[What is being asked]: Find and copy every line in the records that includes the string "checkmark".

[Record set]:
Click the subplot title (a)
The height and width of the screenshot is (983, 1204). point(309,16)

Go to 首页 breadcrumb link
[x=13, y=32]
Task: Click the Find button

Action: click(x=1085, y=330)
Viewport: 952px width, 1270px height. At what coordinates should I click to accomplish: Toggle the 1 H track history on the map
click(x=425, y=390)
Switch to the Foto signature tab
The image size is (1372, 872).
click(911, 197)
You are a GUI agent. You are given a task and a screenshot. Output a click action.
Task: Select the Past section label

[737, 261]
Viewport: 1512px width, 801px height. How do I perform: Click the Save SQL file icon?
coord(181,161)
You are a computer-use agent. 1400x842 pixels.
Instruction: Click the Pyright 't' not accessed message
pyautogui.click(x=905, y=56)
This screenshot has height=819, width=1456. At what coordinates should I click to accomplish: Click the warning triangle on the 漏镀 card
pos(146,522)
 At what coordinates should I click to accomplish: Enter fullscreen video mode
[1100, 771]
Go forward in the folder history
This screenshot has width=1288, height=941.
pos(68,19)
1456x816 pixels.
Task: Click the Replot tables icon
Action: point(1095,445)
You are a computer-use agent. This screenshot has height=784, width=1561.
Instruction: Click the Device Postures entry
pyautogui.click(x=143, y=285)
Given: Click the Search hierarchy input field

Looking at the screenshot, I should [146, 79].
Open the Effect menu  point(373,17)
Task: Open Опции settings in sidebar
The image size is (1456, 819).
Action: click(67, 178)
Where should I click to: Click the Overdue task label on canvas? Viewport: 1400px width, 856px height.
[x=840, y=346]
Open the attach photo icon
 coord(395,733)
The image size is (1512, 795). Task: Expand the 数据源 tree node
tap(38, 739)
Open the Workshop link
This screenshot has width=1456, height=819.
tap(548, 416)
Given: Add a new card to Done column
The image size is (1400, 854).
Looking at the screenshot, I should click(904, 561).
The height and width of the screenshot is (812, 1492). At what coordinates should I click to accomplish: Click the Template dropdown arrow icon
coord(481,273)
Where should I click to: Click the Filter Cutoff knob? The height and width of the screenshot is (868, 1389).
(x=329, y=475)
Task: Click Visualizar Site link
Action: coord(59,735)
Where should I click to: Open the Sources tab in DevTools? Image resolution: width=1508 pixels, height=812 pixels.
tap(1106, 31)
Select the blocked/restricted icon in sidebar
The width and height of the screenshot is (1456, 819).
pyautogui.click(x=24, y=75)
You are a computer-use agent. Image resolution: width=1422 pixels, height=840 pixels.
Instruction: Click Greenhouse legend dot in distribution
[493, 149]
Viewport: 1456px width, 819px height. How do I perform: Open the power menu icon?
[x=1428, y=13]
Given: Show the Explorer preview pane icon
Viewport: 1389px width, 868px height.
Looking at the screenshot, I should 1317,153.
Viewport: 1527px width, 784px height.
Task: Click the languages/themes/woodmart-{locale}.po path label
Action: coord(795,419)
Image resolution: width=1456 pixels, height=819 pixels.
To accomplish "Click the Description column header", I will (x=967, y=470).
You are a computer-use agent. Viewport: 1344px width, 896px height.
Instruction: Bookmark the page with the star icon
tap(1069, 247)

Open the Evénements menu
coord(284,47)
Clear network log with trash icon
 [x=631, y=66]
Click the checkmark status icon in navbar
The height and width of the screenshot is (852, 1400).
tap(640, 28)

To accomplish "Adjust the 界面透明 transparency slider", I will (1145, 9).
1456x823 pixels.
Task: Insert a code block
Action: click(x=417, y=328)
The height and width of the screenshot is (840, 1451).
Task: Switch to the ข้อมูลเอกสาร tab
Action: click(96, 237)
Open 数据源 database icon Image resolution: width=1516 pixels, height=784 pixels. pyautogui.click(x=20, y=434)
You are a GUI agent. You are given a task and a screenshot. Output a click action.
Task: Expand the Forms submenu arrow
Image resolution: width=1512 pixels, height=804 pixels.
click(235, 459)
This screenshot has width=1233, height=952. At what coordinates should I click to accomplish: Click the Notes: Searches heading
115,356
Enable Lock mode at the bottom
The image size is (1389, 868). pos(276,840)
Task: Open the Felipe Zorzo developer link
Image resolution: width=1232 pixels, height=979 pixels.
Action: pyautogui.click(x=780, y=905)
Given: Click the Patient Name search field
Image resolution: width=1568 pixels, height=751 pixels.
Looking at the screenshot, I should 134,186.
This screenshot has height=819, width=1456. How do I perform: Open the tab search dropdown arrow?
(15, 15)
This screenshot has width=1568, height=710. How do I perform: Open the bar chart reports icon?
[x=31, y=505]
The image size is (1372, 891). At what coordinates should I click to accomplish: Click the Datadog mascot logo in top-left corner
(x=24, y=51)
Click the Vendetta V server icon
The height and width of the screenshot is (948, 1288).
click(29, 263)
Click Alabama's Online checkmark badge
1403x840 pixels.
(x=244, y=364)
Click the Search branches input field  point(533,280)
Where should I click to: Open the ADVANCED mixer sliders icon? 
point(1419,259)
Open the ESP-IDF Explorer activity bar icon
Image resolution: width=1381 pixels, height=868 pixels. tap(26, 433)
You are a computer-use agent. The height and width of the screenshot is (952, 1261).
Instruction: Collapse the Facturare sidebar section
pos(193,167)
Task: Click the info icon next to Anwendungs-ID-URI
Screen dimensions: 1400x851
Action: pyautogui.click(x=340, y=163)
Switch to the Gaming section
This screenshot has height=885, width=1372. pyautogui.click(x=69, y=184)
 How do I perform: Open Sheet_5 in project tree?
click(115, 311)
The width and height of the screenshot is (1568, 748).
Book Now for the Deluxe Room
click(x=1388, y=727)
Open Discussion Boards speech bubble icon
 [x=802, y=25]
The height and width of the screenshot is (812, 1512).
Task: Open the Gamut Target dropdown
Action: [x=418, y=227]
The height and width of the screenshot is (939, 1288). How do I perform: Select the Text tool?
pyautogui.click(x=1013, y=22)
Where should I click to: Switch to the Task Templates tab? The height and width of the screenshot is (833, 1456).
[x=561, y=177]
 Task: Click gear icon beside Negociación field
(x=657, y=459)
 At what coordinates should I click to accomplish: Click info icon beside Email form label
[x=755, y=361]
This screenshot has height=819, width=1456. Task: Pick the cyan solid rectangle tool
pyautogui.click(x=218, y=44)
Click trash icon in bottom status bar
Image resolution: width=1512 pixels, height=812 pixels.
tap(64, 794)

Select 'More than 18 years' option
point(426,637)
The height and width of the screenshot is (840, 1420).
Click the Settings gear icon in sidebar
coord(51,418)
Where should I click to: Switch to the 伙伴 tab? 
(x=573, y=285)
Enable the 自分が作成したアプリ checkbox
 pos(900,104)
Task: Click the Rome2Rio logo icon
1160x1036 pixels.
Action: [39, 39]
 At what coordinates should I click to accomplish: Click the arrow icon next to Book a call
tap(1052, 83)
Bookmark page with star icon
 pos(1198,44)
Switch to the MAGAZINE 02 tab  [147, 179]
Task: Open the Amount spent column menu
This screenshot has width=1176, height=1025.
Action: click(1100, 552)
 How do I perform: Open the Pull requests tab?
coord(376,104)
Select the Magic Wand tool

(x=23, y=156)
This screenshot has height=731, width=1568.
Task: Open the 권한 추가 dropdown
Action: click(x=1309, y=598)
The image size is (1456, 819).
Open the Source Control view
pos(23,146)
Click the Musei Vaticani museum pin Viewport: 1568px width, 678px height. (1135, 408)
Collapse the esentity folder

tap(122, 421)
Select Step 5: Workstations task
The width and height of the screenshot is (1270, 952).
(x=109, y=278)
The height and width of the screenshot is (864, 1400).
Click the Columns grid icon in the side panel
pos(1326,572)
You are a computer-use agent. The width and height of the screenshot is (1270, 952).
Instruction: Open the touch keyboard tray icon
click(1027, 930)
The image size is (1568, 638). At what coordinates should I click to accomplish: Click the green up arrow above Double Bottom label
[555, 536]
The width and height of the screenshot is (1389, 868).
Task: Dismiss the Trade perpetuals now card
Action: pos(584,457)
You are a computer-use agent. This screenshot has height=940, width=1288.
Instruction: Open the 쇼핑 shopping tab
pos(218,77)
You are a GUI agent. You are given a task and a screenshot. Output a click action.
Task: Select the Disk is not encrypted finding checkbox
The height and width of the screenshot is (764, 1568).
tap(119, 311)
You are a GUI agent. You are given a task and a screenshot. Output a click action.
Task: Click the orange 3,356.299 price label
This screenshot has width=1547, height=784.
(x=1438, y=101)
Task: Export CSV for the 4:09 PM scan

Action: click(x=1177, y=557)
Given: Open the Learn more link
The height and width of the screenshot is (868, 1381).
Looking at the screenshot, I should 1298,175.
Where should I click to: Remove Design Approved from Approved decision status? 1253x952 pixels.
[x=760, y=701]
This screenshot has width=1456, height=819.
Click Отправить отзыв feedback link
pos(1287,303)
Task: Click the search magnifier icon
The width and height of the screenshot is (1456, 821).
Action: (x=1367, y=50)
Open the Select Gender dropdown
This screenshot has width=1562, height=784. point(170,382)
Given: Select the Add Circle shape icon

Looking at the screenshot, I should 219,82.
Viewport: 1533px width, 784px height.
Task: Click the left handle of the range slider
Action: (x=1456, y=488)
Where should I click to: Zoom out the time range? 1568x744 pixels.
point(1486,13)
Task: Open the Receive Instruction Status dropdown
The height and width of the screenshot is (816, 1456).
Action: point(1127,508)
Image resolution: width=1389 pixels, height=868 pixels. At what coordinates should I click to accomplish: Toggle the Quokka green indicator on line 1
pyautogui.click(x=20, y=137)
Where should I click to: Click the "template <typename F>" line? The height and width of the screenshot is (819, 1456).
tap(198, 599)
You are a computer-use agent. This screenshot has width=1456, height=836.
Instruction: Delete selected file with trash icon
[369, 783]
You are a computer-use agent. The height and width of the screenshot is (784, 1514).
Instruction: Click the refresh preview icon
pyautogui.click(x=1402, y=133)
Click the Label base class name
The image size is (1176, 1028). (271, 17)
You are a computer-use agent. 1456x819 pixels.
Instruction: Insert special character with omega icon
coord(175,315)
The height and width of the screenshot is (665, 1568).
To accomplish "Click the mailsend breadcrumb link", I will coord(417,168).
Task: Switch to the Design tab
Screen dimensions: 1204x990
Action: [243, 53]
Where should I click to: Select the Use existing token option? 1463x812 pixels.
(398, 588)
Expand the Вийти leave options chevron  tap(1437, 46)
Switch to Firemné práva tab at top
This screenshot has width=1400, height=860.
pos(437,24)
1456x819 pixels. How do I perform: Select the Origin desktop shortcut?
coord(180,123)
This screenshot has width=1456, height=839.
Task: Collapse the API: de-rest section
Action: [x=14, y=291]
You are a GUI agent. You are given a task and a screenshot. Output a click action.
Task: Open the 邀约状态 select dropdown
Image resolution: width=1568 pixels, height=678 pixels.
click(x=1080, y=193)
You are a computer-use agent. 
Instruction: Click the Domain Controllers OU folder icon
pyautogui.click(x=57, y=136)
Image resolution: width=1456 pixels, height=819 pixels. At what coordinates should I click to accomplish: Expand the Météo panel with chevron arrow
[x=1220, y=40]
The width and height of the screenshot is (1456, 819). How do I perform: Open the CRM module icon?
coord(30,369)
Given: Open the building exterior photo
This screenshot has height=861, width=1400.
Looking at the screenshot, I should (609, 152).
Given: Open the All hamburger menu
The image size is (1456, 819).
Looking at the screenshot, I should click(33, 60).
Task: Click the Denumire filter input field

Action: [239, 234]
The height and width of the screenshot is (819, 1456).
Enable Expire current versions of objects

[Result of the exercise]:
Click the checkmark status icon in navbar
Click Alabama's Online checkmark badge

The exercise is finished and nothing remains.